The human brain both stores and processes information at the same time. Now computer scientists say they can do the same thing

The human brain is an extraordinary computing machine. Nobody understands exactly how it works its magic but part of the trick is the ability to store and process information at the same time.

That’s entirely unlike conventional computers which store information in random access memory or on hard disc and shuttle it back and forth as required to a central processing unit.

The time and energy all this takes is the thing that ultimately limits conventional computing performance, the so-called von Neumann bottleneck. Essentially, it is this that prevents conventional computers from approaching the performance of biological ones.

All that may be about to change. Today, Max Di Ventra at the University of California, San Diego and Yuriy Pershin at the University of South Carolina, Columbia, outline an emerging form of computation called memcomputing based on the recent discovery of nanoscale electronic components that both store and process information at the same time.

At the heart of this new form of computing are the memristor, memcapacitor and meminductor, fundamental electronic components that store information while operating as resistors, capacitors and inductors respectively.

These devices were predicted theoretically in the 1970s but only manufactured for the first time in 2008, so they are new kids on the electronics block.

Physicists immediately recognised the ability of so-called memelements to mimic biological computing and various groups have designed and built chips to exploit this idea, here for example .

But the properties of memelements that make them so good at biological computing has been hard to pin down. Which is where Di Ventra and Pershin come in. These guys have distilled the essential properties that ought to allow memelements to match the brain’s performance.

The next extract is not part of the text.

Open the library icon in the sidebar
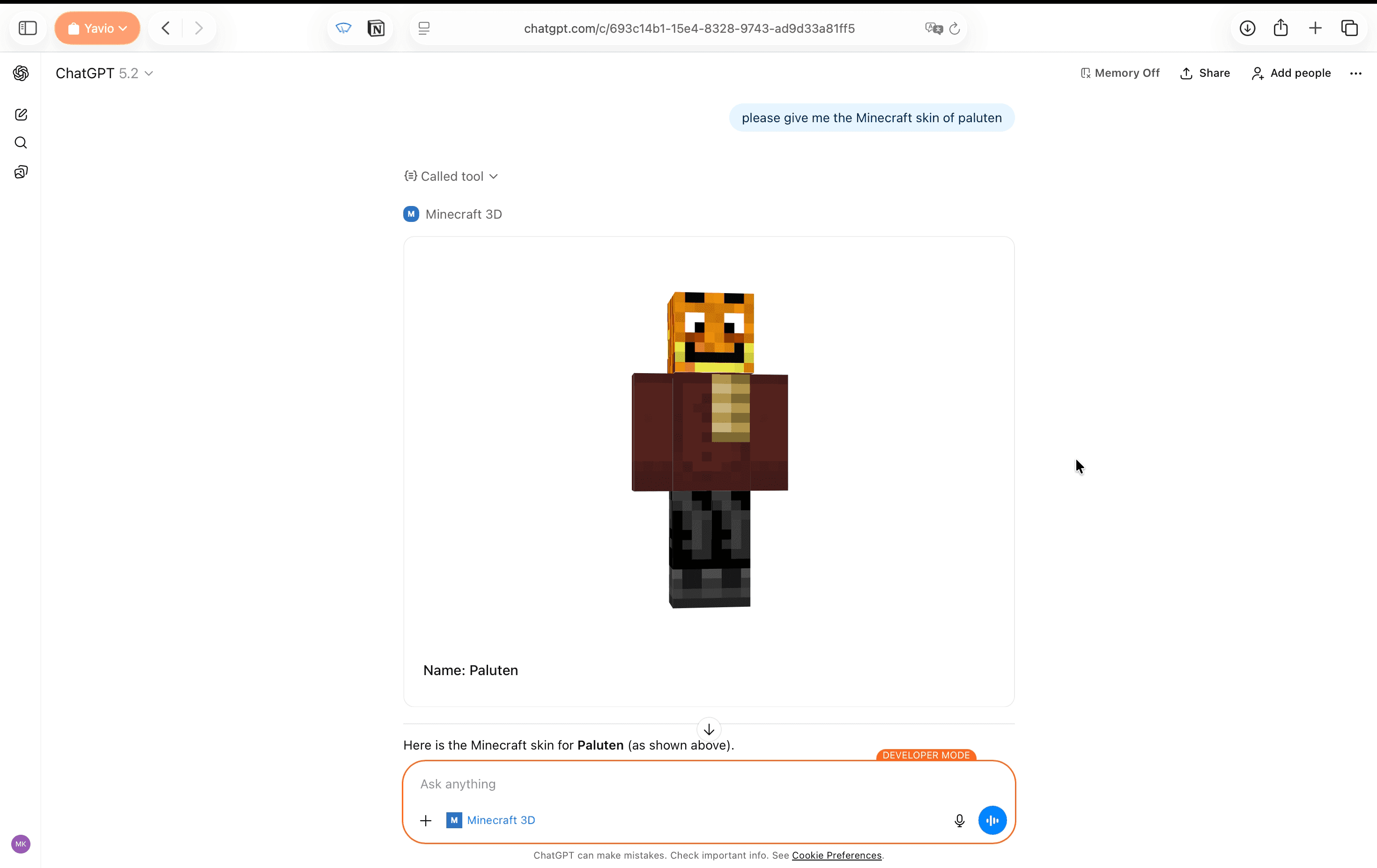Image resolution: width=1377 pixels, height=868 pixels. [21, 172]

They say these properties include the ability to store information over long periods; the ability to act collectively so that the state of a memdevice as a whole depends on the states of all its memelements; a robustness against noise and small imperfections; and so on.

Perhaps the most important, however, is the ability to store and process information at the same time, a property that is entirely alien in the conventional computing world

This is an interesting approach that attempts to crystallise the best way to approach memcomputing. And it has huge potential. Memcapacitors and meminductors essentially consume no energy and so ought to allow very low energy applications. That should make it possible for them to approach the energy efficiency of natural systems for the first time.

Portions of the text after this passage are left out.